**Extracted records**:
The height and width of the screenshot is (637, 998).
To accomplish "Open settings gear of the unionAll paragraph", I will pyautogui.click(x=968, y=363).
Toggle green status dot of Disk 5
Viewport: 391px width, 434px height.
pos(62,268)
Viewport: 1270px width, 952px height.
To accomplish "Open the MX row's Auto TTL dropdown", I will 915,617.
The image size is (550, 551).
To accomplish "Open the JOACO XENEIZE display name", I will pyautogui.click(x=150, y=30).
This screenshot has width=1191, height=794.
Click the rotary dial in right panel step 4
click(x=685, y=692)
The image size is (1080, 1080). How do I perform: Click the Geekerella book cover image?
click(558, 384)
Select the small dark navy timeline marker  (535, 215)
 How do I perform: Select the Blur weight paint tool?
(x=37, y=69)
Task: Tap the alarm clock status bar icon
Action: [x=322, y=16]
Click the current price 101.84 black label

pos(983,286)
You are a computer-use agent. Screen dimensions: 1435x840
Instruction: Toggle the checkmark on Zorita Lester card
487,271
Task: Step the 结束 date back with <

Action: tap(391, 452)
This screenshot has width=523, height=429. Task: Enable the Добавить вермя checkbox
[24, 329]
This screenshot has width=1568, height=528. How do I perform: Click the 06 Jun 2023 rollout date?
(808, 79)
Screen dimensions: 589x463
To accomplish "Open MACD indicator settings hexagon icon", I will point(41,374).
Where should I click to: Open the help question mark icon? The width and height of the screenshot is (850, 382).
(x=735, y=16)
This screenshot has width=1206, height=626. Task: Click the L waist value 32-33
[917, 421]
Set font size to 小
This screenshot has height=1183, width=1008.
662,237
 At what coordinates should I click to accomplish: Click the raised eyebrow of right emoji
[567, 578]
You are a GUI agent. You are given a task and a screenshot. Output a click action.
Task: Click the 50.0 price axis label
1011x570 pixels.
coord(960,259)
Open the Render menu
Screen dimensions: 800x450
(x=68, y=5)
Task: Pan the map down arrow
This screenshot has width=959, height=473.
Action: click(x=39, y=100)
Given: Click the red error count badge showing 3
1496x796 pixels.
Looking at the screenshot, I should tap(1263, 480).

**What to work on**:
Find how many lines in the listing contain the word "agent" and give that count alone.

**Exercise solution**:
2